Google Kubernetes Engine	CVE-2019-11135 ほとんどのお客様は、追加のアクションを行う必要はありません。使用しているノードプールに N2、M2、または C2 マシンタイプのノードが含まれていて、それらのノードが独自のマルチテナント GKE クラスタ内で信頼できないコードを実行している場合は、ノードを再起動する必要があります。ノードプール内のすべてのノードを再起動する場合は、影響を受けるノードプールをアップグレードしてください。注: ノードプールをアップグレードする場合も、同じ GKE バージョンを指定できます。詳細については、GKE のセキュリティに関する情報をご覧ください。 CVE-2018-12207 お客様が追加のアクションを行う必要はありません。
App Engine スタンダード環境	追加のアクションを行う必要はありません。
App Engine フレキシブル環境	CVE-2019-11135 追加のアクションを行う必要はありません。

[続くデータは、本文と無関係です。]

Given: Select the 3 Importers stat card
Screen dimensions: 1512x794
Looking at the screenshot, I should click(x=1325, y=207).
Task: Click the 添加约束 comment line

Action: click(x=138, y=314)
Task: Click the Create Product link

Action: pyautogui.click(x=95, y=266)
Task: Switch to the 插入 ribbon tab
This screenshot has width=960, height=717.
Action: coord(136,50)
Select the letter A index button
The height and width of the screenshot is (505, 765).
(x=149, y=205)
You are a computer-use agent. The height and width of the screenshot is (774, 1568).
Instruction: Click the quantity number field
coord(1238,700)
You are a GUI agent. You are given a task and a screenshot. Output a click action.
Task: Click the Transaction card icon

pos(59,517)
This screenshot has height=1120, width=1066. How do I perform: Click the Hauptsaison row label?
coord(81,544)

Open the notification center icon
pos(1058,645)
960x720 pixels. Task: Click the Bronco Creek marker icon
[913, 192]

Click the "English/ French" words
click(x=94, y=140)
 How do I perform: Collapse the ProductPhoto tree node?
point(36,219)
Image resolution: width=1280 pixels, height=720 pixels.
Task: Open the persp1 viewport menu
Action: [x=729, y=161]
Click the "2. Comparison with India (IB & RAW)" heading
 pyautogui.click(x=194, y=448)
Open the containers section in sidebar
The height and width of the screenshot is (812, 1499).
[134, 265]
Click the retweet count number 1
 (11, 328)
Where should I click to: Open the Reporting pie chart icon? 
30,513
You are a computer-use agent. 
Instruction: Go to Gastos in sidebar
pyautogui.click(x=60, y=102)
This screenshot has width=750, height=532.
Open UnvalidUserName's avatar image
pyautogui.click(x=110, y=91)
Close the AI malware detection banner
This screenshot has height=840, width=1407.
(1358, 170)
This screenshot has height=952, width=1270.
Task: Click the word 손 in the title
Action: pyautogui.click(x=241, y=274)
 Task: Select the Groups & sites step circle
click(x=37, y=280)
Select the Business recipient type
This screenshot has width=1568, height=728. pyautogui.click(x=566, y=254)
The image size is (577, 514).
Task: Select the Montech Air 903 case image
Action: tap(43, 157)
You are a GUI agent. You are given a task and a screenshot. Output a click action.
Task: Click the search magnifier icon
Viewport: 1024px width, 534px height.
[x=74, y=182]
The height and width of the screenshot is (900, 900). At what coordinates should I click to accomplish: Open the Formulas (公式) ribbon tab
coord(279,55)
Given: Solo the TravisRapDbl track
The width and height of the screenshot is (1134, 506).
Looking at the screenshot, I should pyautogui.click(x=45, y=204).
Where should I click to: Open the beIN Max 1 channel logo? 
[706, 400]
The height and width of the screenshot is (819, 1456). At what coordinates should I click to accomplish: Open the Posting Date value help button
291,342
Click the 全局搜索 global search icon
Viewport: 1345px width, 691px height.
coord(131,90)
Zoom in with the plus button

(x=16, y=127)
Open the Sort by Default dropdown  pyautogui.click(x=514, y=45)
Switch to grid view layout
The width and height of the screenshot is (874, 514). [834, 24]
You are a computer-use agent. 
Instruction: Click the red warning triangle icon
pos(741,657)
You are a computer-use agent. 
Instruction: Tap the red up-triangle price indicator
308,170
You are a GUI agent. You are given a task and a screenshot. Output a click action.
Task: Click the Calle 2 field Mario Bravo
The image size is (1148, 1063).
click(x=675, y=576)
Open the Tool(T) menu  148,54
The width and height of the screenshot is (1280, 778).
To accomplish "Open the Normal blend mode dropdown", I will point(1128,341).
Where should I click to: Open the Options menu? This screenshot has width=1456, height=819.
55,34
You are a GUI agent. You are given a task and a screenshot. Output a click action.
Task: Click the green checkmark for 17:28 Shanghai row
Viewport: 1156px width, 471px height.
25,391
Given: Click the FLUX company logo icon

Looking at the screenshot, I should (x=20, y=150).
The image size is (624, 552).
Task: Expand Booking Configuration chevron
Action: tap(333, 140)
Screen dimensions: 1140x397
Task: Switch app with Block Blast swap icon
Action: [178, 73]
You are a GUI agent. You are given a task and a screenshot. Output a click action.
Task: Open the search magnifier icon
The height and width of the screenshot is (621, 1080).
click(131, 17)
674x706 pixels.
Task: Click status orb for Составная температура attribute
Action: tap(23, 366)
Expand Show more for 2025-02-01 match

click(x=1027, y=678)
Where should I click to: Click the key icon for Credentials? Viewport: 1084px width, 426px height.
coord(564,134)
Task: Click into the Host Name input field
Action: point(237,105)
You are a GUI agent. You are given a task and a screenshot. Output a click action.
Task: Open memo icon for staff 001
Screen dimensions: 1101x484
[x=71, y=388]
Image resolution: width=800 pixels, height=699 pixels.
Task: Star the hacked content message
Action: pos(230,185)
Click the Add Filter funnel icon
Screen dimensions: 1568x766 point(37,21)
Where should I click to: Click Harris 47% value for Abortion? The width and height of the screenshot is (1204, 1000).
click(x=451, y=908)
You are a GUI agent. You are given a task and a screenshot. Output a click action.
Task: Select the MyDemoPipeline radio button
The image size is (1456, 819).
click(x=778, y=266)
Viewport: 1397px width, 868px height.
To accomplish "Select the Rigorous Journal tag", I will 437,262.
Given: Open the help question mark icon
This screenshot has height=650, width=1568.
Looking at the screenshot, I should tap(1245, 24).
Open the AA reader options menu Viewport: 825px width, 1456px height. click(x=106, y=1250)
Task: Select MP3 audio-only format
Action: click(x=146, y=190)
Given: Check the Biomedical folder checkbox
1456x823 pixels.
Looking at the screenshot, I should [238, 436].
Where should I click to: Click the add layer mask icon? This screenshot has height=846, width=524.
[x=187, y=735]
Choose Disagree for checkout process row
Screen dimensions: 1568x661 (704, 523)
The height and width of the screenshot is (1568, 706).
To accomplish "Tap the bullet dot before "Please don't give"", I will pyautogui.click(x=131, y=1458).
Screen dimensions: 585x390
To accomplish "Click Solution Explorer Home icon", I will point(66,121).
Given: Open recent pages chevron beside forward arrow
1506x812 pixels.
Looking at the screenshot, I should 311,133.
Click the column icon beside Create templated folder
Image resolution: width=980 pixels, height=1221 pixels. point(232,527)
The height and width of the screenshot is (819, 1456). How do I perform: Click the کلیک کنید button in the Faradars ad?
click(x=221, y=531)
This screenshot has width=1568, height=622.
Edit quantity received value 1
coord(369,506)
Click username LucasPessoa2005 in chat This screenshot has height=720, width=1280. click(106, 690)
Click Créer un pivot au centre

フレキシブル環境の VM 内のハイパースレッド間でアプリケーションレベルの共有が起こる可能性に関連して、Intel からベストプラクティスが公開されています。必ずご確認ください。 CVE-2018-12207 追加のアクションを行う必要はありません。
Cloud Run	追加のアクションを行う必要はありません。
Cloud Functions	追加のアクションを行う必要はありません。
Cloud Composer	追加のアクションを行う必要はありません。
Dataflow	CVE-2019-11135 ほとんどのお客様は、追加のアクションを行う必要はありません。 Dataflow によって管理されている N2、C2、または M2 マシンタイプの Compute Engine VM で複数の信頼できないワークロードを実行している Dataflow のお客様で、ゲスト内攻撃の心配がある場合は、現在実行中のストリーミングパイプラインの再起動を検討してください。必要に応じて、バッチパイプラインをいったんキャンセルし、再実行します。本日以降に開始したパイプラインの場合は、必要なアクションはありません。 CVE-2018-12207 お客様が追加のアクションを行う必要はありません。
Dataproc	CVE-2019-11135 ほとんどのお客様は、追加のアクションを行う必要はありません。 N2、C2、または M2 マシンタイプの Compute Engine VM で実行されている 1 つの Cloud Dataproc クラスタで、複数の信頼できないワークロードを実行している Cloud Dataproc のお客様で、ゲスト内攻撃の心配がある場合は、クラスタを再デプロイしてください。 CVE-2018-12207 お客様が追加のアクションを行う必要はありません。
Cloud SQL	追加のアクションを行う必要はありません。